## BEGIN DOCUMENT SEGMENT

Well, even without the point above I wouldn't be sure whether
using an "in principle" ack as justification for committing is
appropriate. So perhaps (see above and below) we'd better
settle on something that you could agree to with less
reservations (by directly adjusting this patch, or by adding a
2nd one on top).

> However, the actual code touched is completely insane.
> 
> HVM guests have it automatically read0/write discard, even for Intel
> (citing cross vendor migration).
> 
> PV guest handling is complicated.  For CPUs without the MSR, it is read
> #GP, write discard.  For CPUs which do have the MSR, it is read0/write
> discard for domU or nonpinned dom0, which is 100% of usecases.  The PV
> vs HVM differences cause an asymetry for the hardware domain.

So how about we make it uniformly read-zero / write-discard, as long
as the emulated CPUID has vendor AMD and family 0x10 and higher?
Or even independent of vendor and family, to fully match current
HVM behavior?

> A pinned PV dom0 is permitted to change just the IO_ECS bit, eliciting a
> warning but no #GP for modifying other bits.  As NB_CTL is a per-node
> control (not a per-core control), unless dom0 vcpus == host pcpus, this
> creates an asymmetry across the system as to whether IO_ECS is enabled
> or not.

Correct, but there's no inconsistency from Dom0's POV. Furthermore,
as you explain further down, the PCI config space method of changing
the bit was specifically added to Linux to avoid this inconsistency.

> The HVM IOREQ path, and PV cfg_ok() path, when seeing an IO_ECS access
> from the guest, reads the MSR every time, which is results in behaviour
> which doesn't match the settings a guest can see, and comes with a
> massive perf hit.

Indeed it should be the guest view of the MSR which ought to be used
there.

>  It also means the behaviour of the guest IO depends
> on which node it is currently scheduled on.

If Dom0 enabled things in an asymmetric way.

> The IO_ECS setting should be chosen once at boot, made consistent across
> the entire system, and never touched at runtime.

## END DOCUMENT SEGMENT

**GOAL 1:** In the discussion of MSR handling for guests, copy everything from "Or even independent" down to "avoid this inconsistency." word for word.
The records that follow the text are unrelated to it.

## BEGIN PROVIDED RECORDS

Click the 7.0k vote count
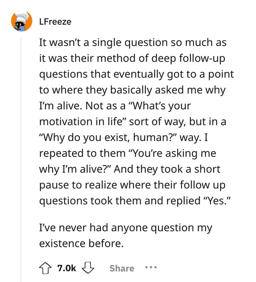 click(x=66, y=268)
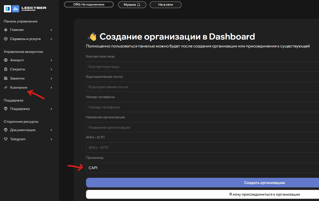319x201 pixels.
Task: Click the LEECYBER blue cloud logo icon
Action: coord(15,9)
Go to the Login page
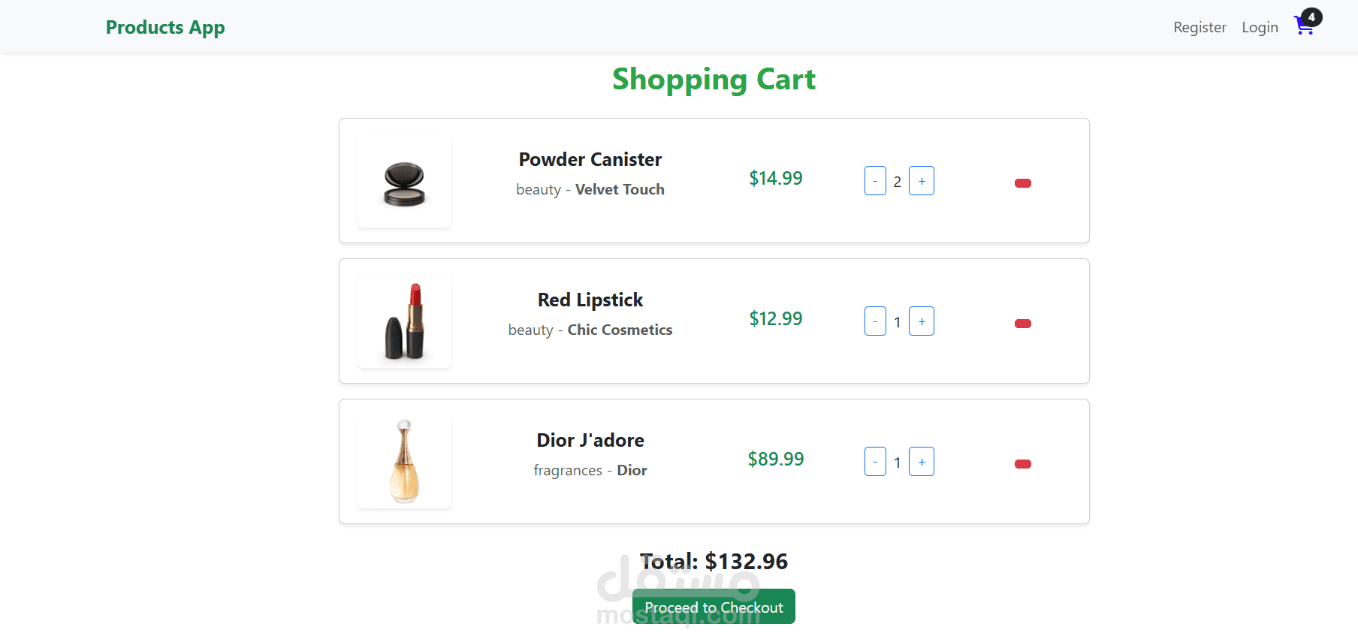The height and width of the screenshot is (642, 1358). coord(1260,28)
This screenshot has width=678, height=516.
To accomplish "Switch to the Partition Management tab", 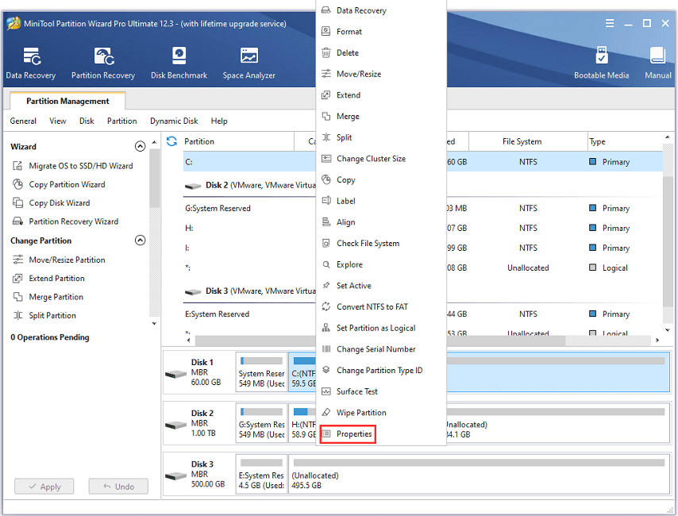I will 67,102.
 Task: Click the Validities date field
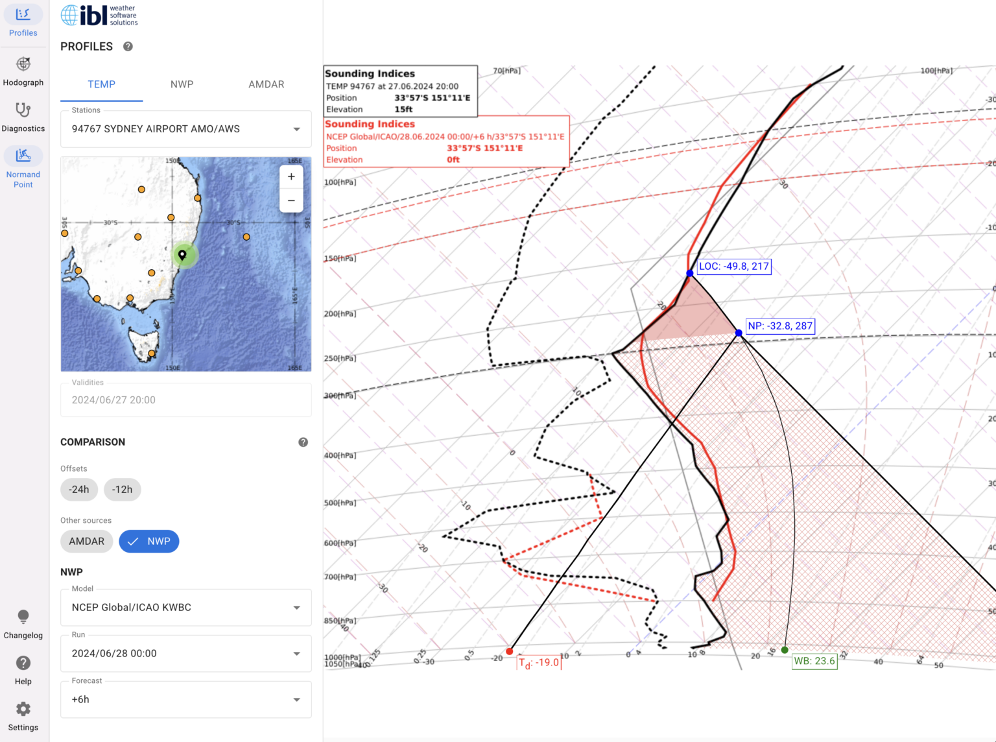coord(185,400)
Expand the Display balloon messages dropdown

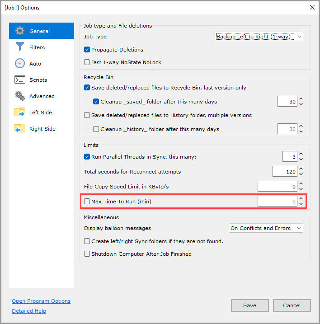pos(266,228)
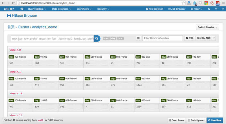Image resolution: width=226 pixels, height=124 pixels.
Task: Toggle the 'total:' column family tag
Action: point(120,38)
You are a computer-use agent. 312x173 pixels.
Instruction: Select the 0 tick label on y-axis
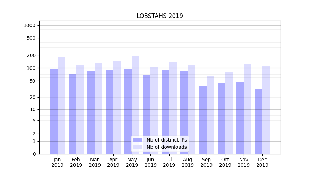tap(34, 154)
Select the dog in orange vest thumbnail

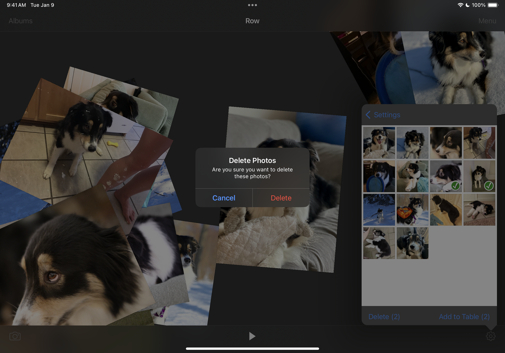tap(412, 209)
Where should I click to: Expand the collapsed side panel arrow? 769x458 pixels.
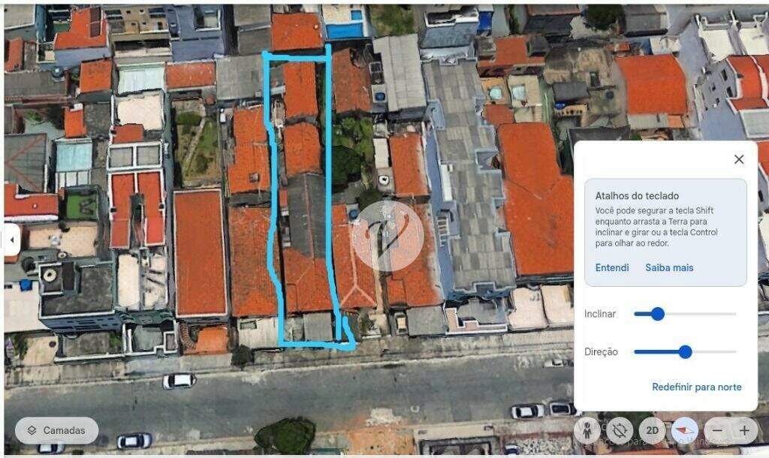pyautogui.click(x=12, y=240)
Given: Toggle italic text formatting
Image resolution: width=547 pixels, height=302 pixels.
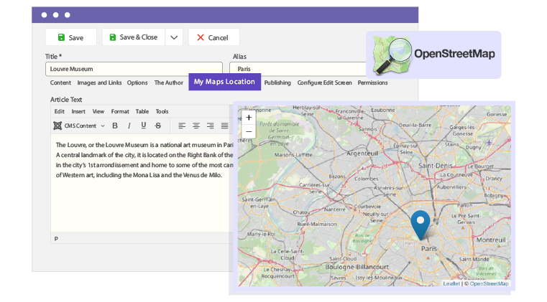Looking at the screenshot, I should [129, 126].
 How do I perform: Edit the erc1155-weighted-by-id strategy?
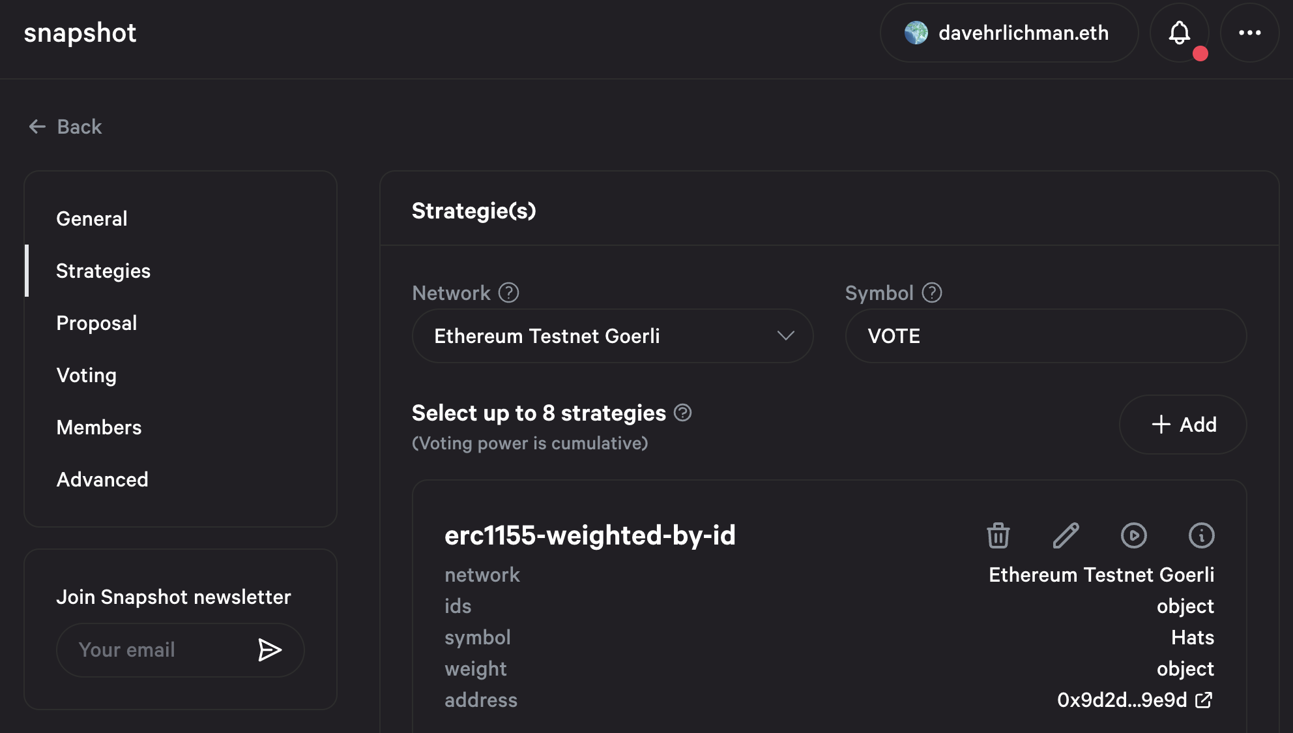tap(1066, 535)
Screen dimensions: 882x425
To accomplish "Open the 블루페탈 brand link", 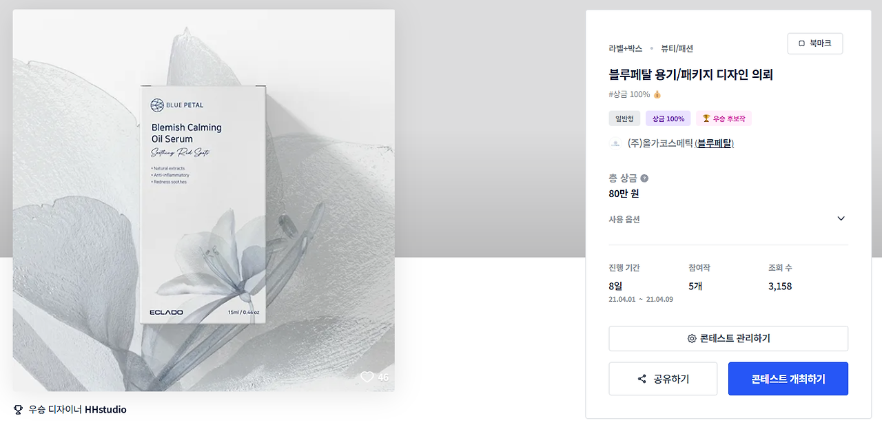I will click(x=715, y=143).
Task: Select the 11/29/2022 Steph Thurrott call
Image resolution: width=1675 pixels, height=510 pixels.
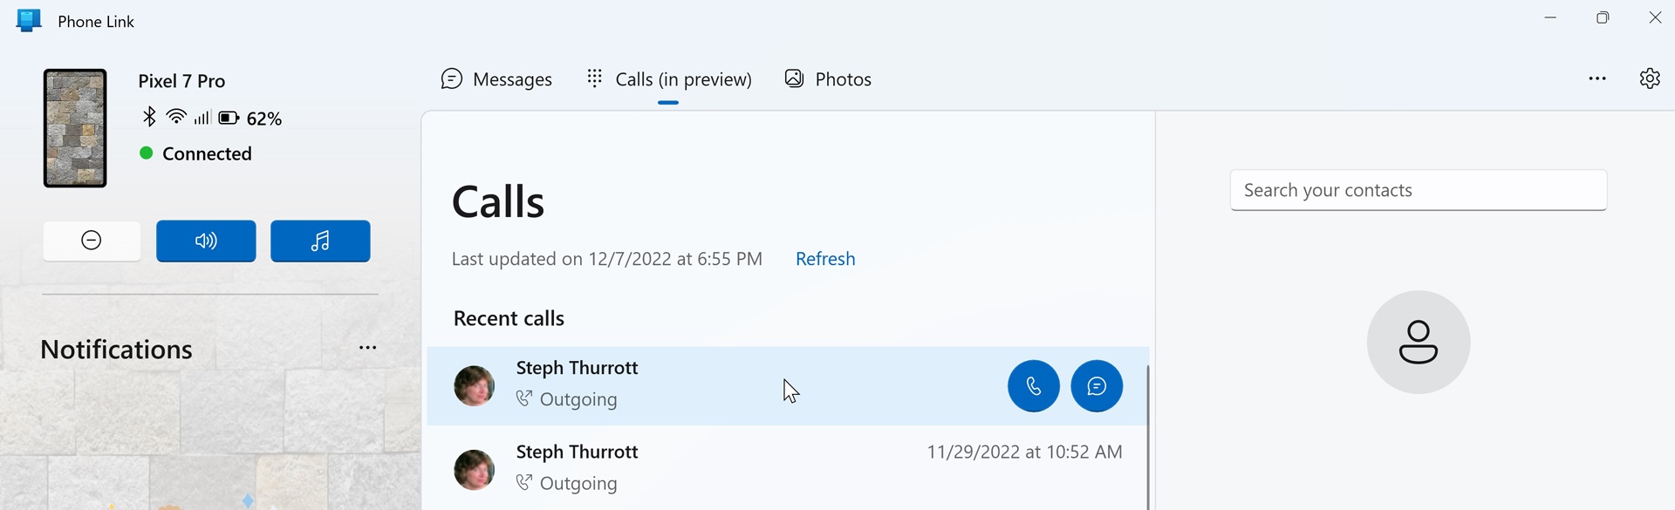Action: pos(785,468)
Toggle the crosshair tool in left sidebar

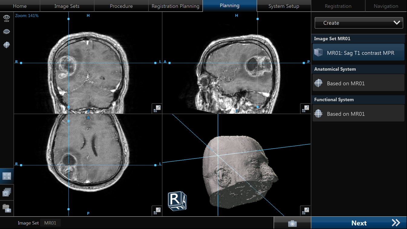coord(6,45)
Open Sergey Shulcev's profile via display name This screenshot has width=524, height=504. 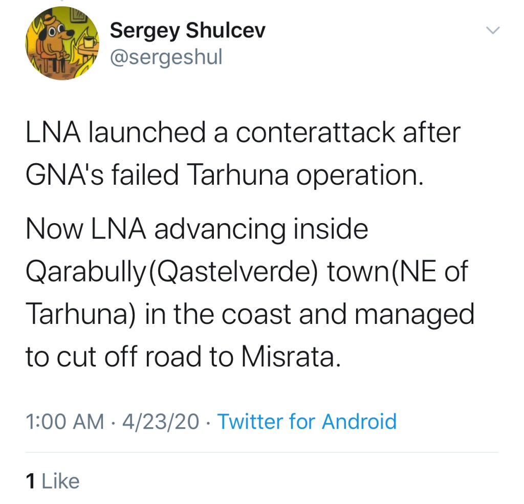pos(188,31)
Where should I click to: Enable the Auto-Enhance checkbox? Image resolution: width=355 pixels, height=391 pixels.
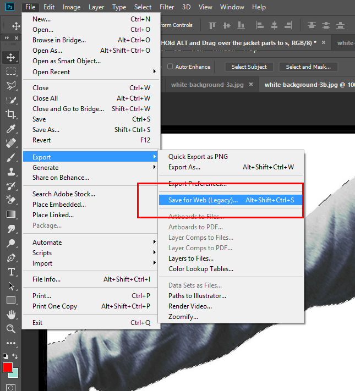point(170,67)
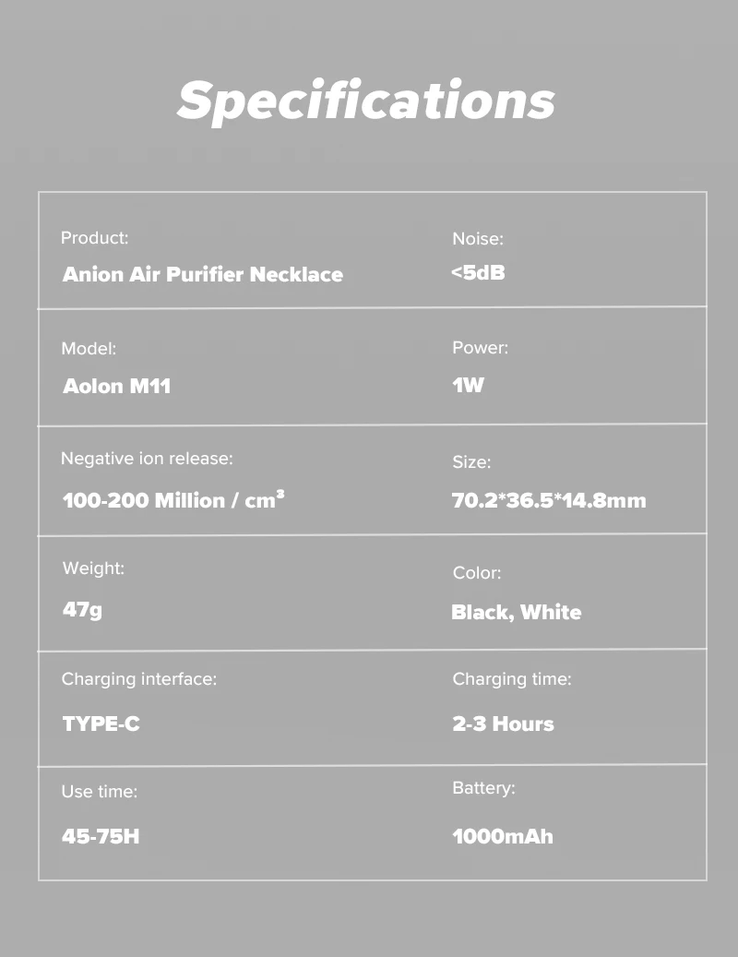Click the Battery label

483,788
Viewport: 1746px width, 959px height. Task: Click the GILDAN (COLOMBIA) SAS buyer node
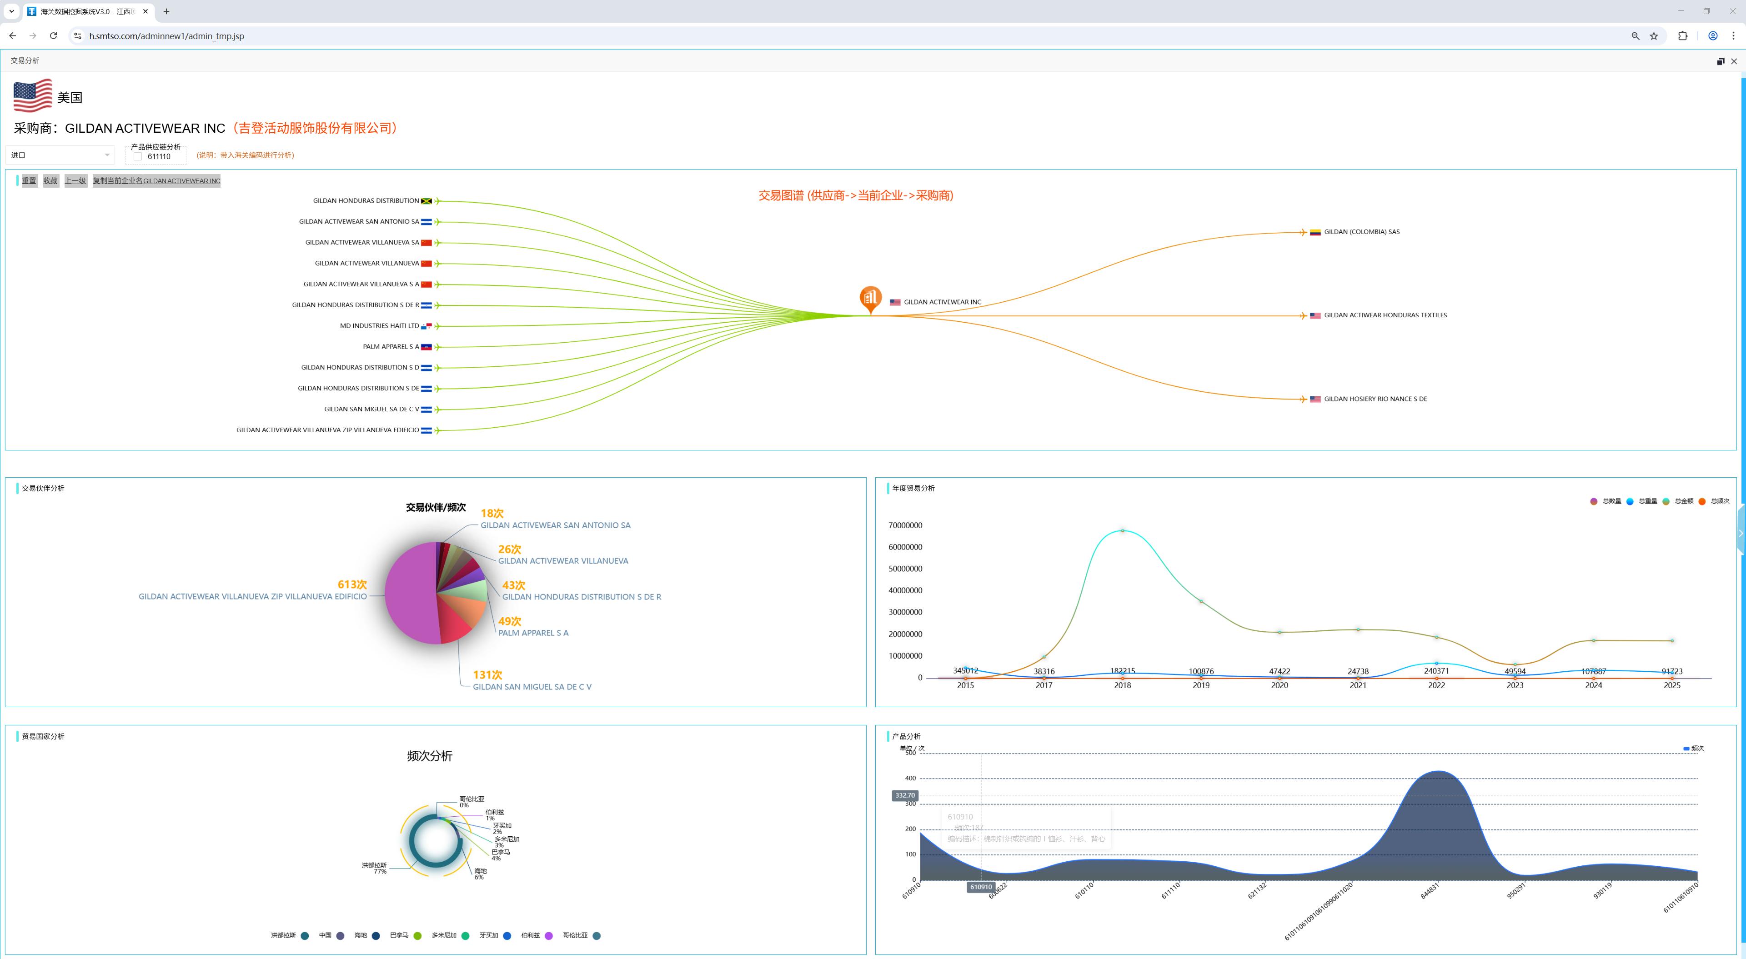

## END PROVIDED RECORDS

**GOAL 2:** Turn the records from the line containing "Task: Click the Validities date field" down to the line containing "Action: point(120,38)" into a numbered list, skipping blank lines and leaving out the pictures.

**FINAL RESULT 1:**
Or even independent of vendor and family, to fully match current
HVM behavior?

> A pinned PV dom0 is permitted to change just the IO_ECS bit, eliciting a
> warning but no #GP for modifying other bits.  As NB_CTL is a per-node
> control (not a per-core control), unless dom0 vcpus == host pcpus, this
> creates an asymmetry across the system as to whether IO_ECS is enabled
> or not.

Correct, but there's no inconsistency from Dom0's POV. Furthermore,
as you explain further down, the PCI config space method of changing
the bit was specifically added to Linux to avoid this inconsistency.

**FINAL RESULT 2:**
1.  Task: Click the Validities date field
2. coord(185,400)
3. Expand the Display balloon messages dropdown
4. pos(266,228)
5. Image resolution: width=226 pixels, height=124 pixels.
6. Task: Toggle the 'total:' column family tag
7. Action: point(120,38)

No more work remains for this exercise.